Article de 755 mots ⏱️ 4 min de lecture

Face aux enjeux croissants liés à l’utilisation des drones en zone de conflit, l’armée indienne a adressé un ultimatum sévère aux fabricants nationaux de drones et de munitions aviation : intégrer des systèmes de navigation robustes capables de fonctionner sans GPS, sous peine d’exclusion des futurs contrats. Cette directive fait suite à une série d’essais décevants réalisés après l’Opération Sindoor en août 2025, où 46 entreprises indiennes ont présenté leurs matériels, dont la majorité n’a pas su résister aux scénarios de guerre électronique simulant le brouillage ennemi. Cette mesure traduit une volonté claire de réduire la dépendance aux signaux satellites dans un contexte de tensions frontalières, en faveur de systèmes autonomes résilients.

Cette vulnérabilité critique, mise en lumière dans une récente enquête, réside dans le fait que de nombreux drones et munitions aviation disponibles sur étagère, essentiels pour la surveillance ISR, les frappes de précision et les tactiques en essaim, deviennent inopérants sans GPS, devenant ainsi des cibles faciles en espace aérien contesté.
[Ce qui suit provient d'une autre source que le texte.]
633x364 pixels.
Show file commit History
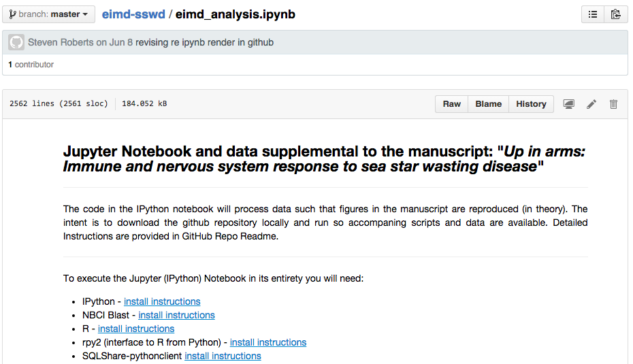[x=532, y=104]

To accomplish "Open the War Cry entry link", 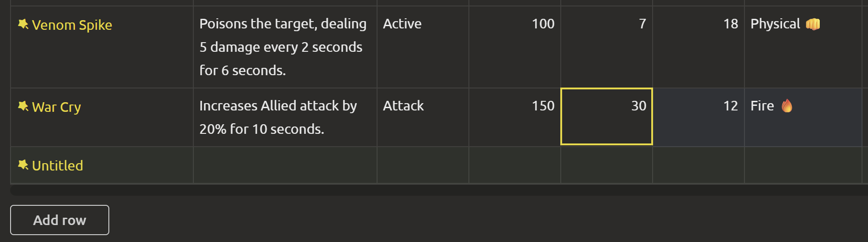I will pyautogui.click(x=56, y=107).
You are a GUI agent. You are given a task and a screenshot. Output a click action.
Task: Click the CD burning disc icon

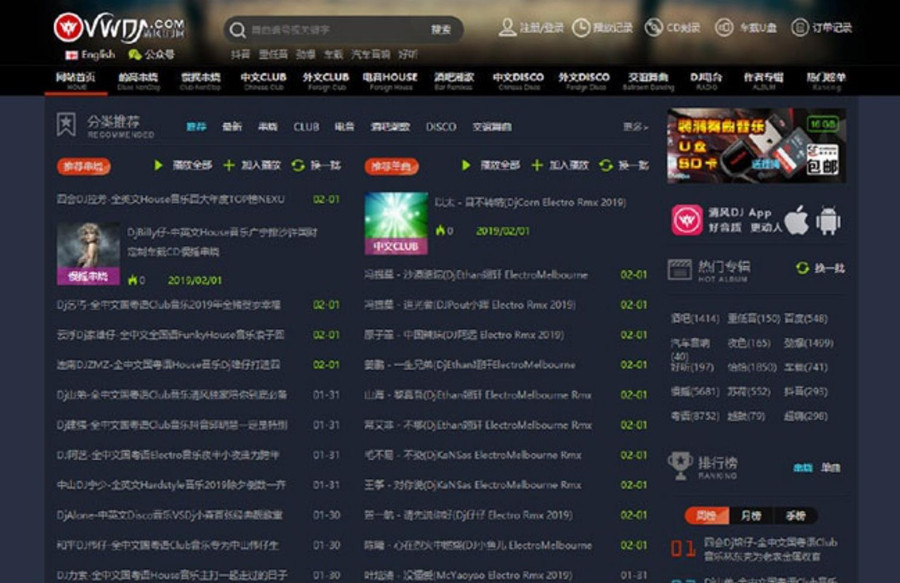click(x=654, y=27)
Avec la montée en puissance des capacités de guerre électronique de pays comme la Chine et le Pakistan, notamment le brouilleur CHL-906, l’armée indienne exige une évolution majeure plutôt que de simples améliorations incrémentales pour protéger ses doctrines centrées sur les drones.

Le déclic s’est produit lors d’une démonstration à enjeux élevés en septembre 2025, deux mois après le succès important de l’Opération Sindoor où les drones indiens avaient neutralisé les radars pakistanais. Lors de cet exercice organisé sur un site d’essais au Rajasthan, 46 fournisseurs, dont IdeaForge, Zen Tech et Solar Industries, ont dû affronter des conditions de brouillage intense visant à couper les liens GNSS. Le résultat a été sans appel : plus de 80 % des prototypes ont perdu leur système de navigation, dévié de leur trajectoire ou se sont carrément écrasés, révélant une lacune systémique en matière d’alternatives basées sur l’inertie, la vision ou l’intelligence artificielle.
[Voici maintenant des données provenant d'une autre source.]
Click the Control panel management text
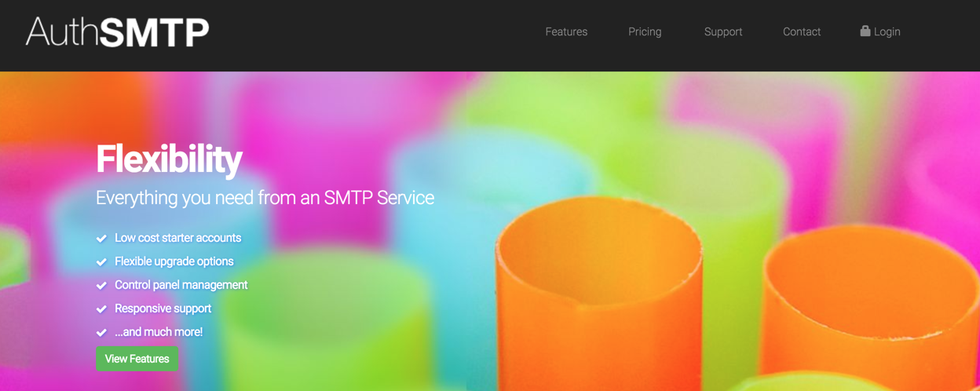Viewport: 980px width, 391px height. 181,285
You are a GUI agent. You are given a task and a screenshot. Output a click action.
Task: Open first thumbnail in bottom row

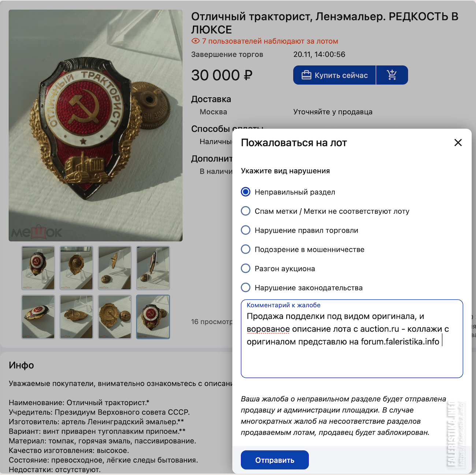(38, 317)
Les munitions aviation n’ont pas mieux résisté. Si elles sont létales par ciel dégagé, elles basculaient en « mode sécurité » ou s’autodétruisaient dès qu’elles étaient privées des signaux satellites, ce qui affaiblit gravement leur potentiel d’attaque kamikaze contre blindés ou bunkers. « Dans une vraie situation de brouillage – le terme est bien choisi – ces engins deviennent comme des pigeons aveugles », a résumé un officier de la Commandement Nord, reprenant les conclusions d’une analyse de janvier 2025 sur les besoins d’autonomie des drones dans le cadre du Raksha Anirveda.

Les essais ont confirmé qu’en l’absence de GPS, beaucoup de modèles s’appuyaient sur des puces commerciales non renforcées, vulnérables au spoofing à l’aide d’appareils bon marché, comme ceux utilisés dans le conflit ukrainien en 2023. Seules quelques exceptions ont tiré leur épingle du jeu : le drone ZOLT d’IdeaForge, équipé de charges utiles Zeus Numerix, a brillamment réussi des missions autonomes grâce à la vélocimétrie visuelle et à une IA embarquée, parvenant à naviguer sur des parcours de 5 km sans aucun signal satellite.

Dans une communication adressée à la Drone Federation of India (DFI) le 15 octobre, l’armée a clairement fixé la règle : tous les futurs appels d’offres du programme UAV d’une valeur de 25 000 crores de roupies exigeront une certification de fonctionnement sans GPS. Les offres non conformes seront automatiquement éliminées. Cette exigence concerne également l’interopérabilité en essaim dans des environnements brouillés où des attaques par déni de service pourraient neutraliser 70 % d’une formation. « Nous n’achetons pas des jouets, mais des outils de combat », ont indiqué des sources proches de la DGCA, rappelant que cette orientation s’inscrit dans la feuille de route technologique 2025 (Technology Perspective and Capability Roadmap), qui privilégie la navigation par IA pour des drones invisibles aux radars.

Les enjeux sont majeurs. Avec l’initiative « Drone Shakti » prévue pour 2028, qui vise à jumeler chaque char de combat principal avec un drone intégrant la reconnaissance de cibles par intelligence artificielle, l’armée souhaite des systèmes capables d’évoluer en conditions de blackout, tout en allégeant la charge cognitive des opérateurs et en limitant leur exposition à la guerre électronique.